Set out each line of the data below as an item in a numbered list, skipping any blank lines. Leave the pictures out of your answer.
===============
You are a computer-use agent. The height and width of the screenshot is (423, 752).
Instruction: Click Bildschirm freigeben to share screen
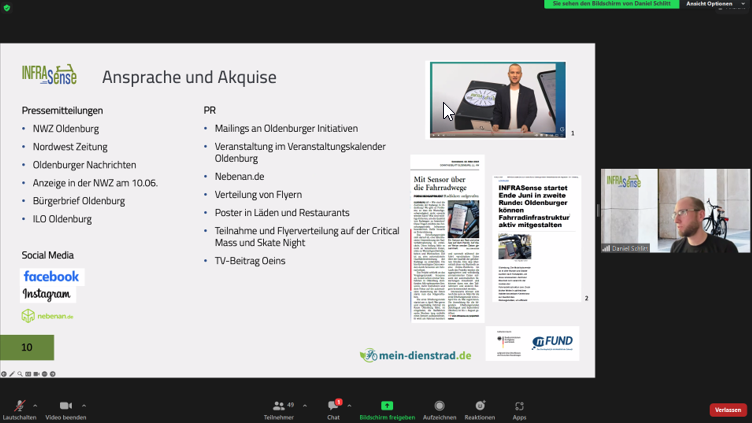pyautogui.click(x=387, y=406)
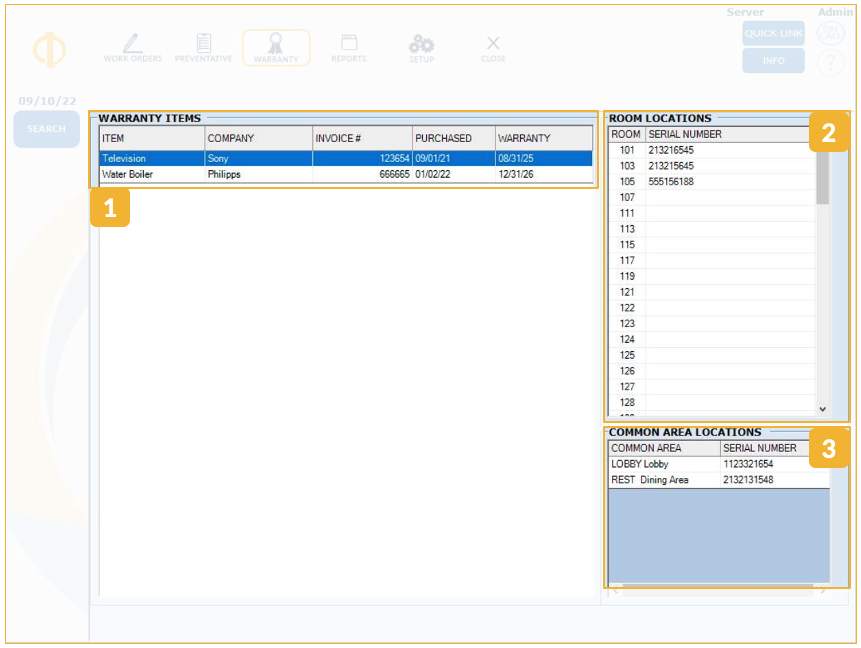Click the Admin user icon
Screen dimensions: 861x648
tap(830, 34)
===============
__RIGHT ANSWER__.
1. You are a computer-use agent. The height and width of the screenshot is (423, 752).
2. Instruction: Click Bildschirm freigeben to share screen
3. pyautogui.click(x=387, y=406)
4. Click the Admin user icon
5. Screen dimensions: 861x648
6. tap(830, 34)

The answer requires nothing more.